- [Page text]
- Opening Delimiter -

At about 12:53 a.m., Mr Shumski and Mr Callow walked towards each other. Ms Barker, who had been immediately behind Mr Shumski, stopped as he neared Mr Callow. Ms Allen, who was behind Mr Callow, tried to grab him as he neared Mr Shumski.
By this stage, it appears that Mr Shumski had pulled a knife from his clothing. Mr Callow then stepped back and sideways off the footpath and onto the roadway as Mr Shumski kept moving towards him.
As he neared Mr Callow, Mr Shumski swung his right arm at him, which, on the Crown case, caused his thigh to be nicked by the knife. Each man then stepped back from the other and assumed a stance suggestive of a preparedness to fight.
In the meantime, Mr Allen came running from some distance behind Mr Callow and towards Mr Shumski with his arms raised. He appeared to attempt to push or strike Mr Shumski with his right hand as he stumbled towards him. Mr Shumski retreated. As he did so, he jumped and swung his right arm at Mr Allen, stabbing him in the chest region. Mr Allen faltered, with his hands and knees hitting the road. But, while still in forward motion, he got up immediately and kept running at Mr Shumski, who was still retreating. Mr Allen lunged at Mr Shumski and threw a right round‑arm punch at him. As this occurred, Mr Shumski side‑stepped slightly to his left and swung his right arm at Mr Allen, with the knife again striking him in the chest region.
While this occurred off‑camera, there is eye‑witness evidence that Mr Allen fell to the ground. He did not get up again. Desperate attempts were made to revive him, but, sadly, he was later declared deceased at the scene by paramedics.
Meanwhile, after Mr Allen fell onto the roadway, Mr Shumski and Mr Sherlock walked backwards away from the scene. Together with Ms Barker, they headed back around the corner to MacAlister Street. Mr Smith arrived in a vehicle, collected Mr Shumski and Mr Sherlock there, and drove them away, leaving Ms Barker behind.
Medical evidence
The medical and photographic evidence shows that Mr Allen suffered two stab wounds — one to his upper left chest, just under his nipple, and the other in the middle of his chest, near his sternum.
In his report, Dr Hans de Boer, the forensic pathologist who conducted the autopsy on Mr Allen, said the stab wound to the upper left chest, which he labelled wound C, was about five centimetres in depth. It was associated with injury to his heart and aorta, causing massive blood loss and cardiac dysfunction. The effects of that injury were, Dr de Boer said, “sufficient to explain death in the absence of contributing factors”.
In contrast, in Dr de Boer’s opinion, the stab wound to the middle of Mr Allen’s chest, which he labelled wound D, was about four centimetres in depth and was associated with injury to the liver, causing a small amount of intra‑abdominal blood loss. In Dr de Boer’s view, “this injury was therefore less relevant for the cause of death”.[3]
Ruling 1: Whether both stabbing actions must be accompanied by all mental elements
[3]Dr de Boer’s report (dated 25 July 2023) at p 4, para [2]; Depositions at p 77.

- Closing Delimiter -

- [Extracted records]
- Opening Delimiter -

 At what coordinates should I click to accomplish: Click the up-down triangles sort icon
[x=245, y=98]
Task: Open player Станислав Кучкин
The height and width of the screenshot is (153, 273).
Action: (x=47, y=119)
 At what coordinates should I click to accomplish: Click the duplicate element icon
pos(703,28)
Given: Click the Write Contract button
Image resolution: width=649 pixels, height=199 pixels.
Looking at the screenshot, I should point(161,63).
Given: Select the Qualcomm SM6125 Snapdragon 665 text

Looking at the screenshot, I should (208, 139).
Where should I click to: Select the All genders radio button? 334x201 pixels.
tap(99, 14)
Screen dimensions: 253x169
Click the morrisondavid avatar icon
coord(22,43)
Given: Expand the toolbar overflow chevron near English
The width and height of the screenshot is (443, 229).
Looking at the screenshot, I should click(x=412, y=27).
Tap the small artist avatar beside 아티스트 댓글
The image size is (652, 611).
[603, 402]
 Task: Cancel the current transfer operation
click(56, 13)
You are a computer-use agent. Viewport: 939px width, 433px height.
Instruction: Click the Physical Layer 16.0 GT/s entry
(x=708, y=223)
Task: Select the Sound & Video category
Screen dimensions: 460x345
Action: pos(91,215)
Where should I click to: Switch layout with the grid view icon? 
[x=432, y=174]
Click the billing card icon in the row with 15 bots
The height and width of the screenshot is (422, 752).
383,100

- Closing Delimiter -
- Opening Delimiter -

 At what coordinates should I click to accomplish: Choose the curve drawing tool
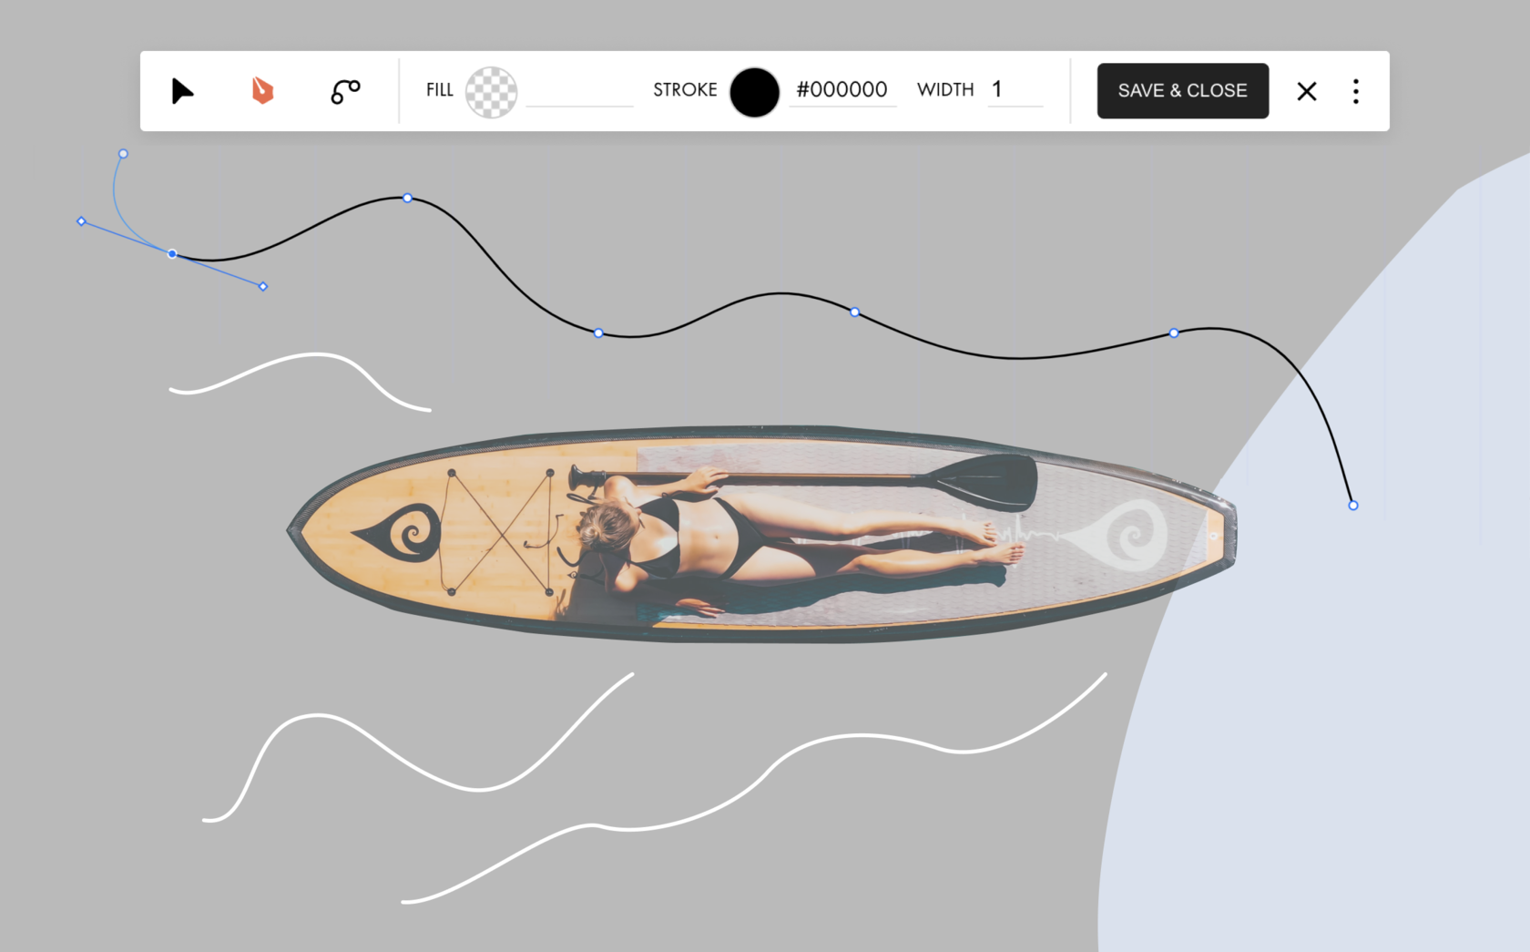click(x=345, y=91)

- Closing Delimiter -

- [Work instruction A] Summarize the account of the fatal stabbing in two sentences.
- [Work instruction B] Resume the account of the fatal stabbing, picking up after its final line.

- [Answer section A] At about 12:53 a.m., Mr Shumski, who appears to have pulled a knife, swung at Mr Callow and then stabbed Mr Allen twice in the chest as Mr Allen ran at him. Mr Allen fell and was declared deceased at the scene, and forensic pathologist Dr Hans de Boer found that the upper left chest wound, which injured the heart and aorta, was sufficient to explain death, while the middle chest wound was less relevant to the cause of death.

- [Answer section B]
The issue
I turn now to the first ruling. This concerned whether the Crown must prove that the elements of voluntariness, mens rea and an absence of self‑defence accompanied both stabbing actions, notwithstanding that, on Dr de Boer’s report, it appeared that only one of those actions resulted in the fatal stab wound.
Dr de Boer’s viva voce evidence on the voir dire
For the purposes of considering this issue, Dr de Boer was called to give viva voce evidence upon a voir dire.[4]
[4]As a matter of convenience, Dr de Boer gave evidence on the voir dire via video‑link from Melbourne.
In his evidence, Dr de Boer said that the internal damage associated with wound C alone was the cause of death. It was not survivable. The damage to the aorta and the heart resulted in massive blood loss. The mechanism is that the blood accumulates around the heart, impacts upon its contractability and thereby diminishes heart function, which adds to the general ill‑effects of blood loss.
The internal damage to the liver associated with wound D, on the other hand, was “relatively mild”, was “superficial”, resulted in only “a very small amount of blood within the abdominal cavity”, and made only “very, very minor contribution” to death. Dr de Boer said it was the “type of injury [that] would usually be dealt with expectatively; so, a [watch‑and‑see] policy in hospital”. He said he “can best summarise it” by saying that “this injury, in a clinical setting, would not necessarily be seen as life threatening or very serious and usually [would be] dealt with [by] a watch‑and‑see policy, so … in that respect it’s a minor injury”. By itself, he said, it would not have killed Mr Allen.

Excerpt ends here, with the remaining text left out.